━━ Input for this task ━━
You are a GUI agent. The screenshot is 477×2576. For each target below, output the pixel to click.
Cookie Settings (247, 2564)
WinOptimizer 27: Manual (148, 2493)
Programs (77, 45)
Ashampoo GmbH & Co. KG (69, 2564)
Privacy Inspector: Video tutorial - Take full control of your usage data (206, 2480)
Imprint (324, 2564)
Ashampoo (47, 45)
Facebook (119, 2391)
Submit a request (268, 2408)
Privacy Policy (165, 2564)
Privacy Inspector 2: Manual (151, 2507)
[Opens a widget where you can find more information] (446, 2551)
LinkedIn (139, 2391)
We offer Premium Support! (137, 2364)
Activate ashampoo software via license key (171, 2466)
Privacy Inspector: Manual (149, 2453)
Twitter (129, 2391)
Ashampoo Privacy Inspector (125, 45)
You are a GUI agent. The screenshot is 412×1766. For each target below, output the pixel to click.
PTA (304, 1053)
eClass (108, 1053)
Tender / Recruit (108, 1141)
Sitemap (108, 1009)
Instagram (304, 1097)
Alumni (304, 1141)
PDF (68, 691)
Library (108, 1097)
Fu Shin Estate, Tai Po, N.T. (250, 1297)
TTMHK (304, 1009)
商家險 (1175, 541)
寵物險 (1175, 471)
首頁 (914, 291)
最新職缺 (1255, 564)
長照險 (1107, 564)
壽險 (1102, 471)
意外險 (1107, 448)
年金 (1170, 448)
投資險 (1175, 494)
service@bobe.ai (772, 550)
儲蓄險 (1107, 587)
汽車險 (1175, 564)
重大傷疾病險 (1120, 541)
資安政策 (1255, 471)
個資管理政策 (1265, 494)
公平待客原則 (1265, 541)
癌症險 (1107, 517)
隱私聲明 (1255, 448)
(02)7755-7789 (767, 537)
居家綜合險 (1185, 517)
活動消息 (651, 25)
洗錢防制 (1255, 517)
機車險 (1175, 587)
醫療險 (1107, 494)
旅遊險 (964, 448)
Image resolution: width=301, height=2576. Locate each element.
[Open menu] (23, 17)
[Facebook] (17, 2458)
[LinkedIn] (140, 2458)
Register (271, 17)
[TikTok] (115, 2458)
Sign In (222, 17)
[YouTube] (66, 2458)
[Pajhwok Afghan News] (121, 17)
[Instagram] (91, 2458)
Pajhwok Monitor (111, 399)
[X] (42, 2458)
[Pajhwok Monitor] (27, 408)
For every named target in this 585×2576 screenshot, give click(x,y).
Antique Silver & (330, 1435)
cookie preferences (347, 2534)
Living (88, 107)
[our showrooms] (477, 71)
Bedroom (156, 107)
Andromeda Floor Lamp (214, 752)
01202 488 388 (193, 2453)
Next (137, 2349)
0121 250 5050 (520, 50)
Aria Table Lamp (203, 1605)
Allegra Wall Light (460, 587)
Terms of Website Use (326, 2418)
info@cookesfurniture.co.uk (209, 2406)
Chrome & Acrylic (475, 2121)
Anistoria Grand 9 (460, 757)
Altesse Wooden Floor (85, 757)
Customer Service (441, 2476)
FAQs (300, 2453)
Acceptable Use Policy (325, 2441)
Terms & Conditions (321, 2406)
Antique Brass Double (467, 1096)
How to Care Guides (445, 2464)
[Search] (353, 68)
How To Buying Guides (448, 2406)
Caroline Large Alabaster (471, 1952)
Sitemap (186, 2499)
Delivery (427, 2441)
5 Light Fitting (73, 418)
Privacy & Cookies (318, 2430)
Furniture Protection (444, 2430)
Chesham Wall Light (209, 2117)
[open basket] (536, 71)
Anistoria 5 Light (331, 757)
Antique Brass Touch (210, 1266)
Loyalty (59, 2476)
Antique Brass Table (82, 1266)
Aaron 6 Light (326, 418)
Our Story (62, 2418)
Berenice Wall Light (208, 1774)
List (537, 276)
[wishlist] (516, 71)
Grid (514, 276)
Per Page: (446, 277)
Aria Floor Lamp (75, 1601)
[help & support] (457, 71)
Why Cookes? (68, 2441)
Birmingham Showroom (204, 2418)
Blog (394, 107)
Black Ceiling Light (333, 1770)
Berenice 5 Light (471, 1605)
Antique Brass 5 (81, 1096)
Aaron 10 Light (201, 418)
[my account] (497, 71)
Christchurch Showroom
━━━
- Your goal -
Across the data above, how many lines carry the word "Brass"? Only the number is needed.

- Output for this task -
4